▶ _WRITTEN EXERCISE_
Render the entries below as a numbered list, one line per item, with any blank lines dropped.
^^^^
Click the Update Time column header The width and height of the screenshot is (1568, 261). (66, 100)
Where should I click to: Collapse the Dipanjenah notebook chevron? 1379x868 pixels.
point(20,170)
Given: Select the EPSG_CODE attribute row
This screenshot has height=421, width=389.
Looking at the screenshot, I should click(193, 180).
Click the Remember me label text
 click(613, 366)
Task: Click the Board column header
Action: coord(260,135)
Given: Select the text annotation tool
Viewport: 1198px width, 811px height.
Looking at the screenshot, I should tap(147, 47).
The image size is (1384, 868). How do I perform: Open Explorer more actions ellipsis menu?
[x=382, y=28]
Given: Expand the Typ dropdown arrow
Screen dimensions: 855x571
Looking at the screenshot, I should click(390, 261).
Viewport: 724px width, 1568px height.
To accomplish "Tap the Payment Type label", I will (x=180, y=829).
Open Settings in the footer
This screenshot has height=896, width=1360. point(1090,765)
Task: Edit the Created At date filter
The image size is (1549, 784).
^^^^
▶ _RESPONSE BELOW_
1. Click the Update Time column header The width and height of the screenshot is (1568, 261). (66, 100)
2. Where should I click to: Collapse the Dipanjenah notebook chevron? 1379x868 pixels.
3. point(20,170)
4. Given: Select the EPSG_CODE attribute row
5. This screenshot has height=421, width=389.
6. Looking at the screenshot, I should click(193, 180).
7. Click the Remember me label text
8.  click(613, 366)
9. Task: Click the Board column header
10. Action: coord(260,135)
11. Given: Select the text annotation tool
12. Viewport: 1198px width, 811px height.
13. Looking at the screenshot, I should tap(147, 47).
14. The image size is (1384, 868). How do I perform: Open Explorer more actions ellipsis menu?
15. [x=382, y=28]
16. Given: Expand the Typ dropdown arrow
17. Screen dimensions: 855x571
18. Looking at the screenshot, I should click(390, 261).
19. Viewport: 724px width, 1568px height.
20. To accomplish "Tap the Payment Type label", I will (x=180, y=829).
21. Open Settings in the footer
22. This screenshot has height=896, width=1360. point(1090,765)
23. Task: Edit the Created At date filter
24. The image size is (1549, 784).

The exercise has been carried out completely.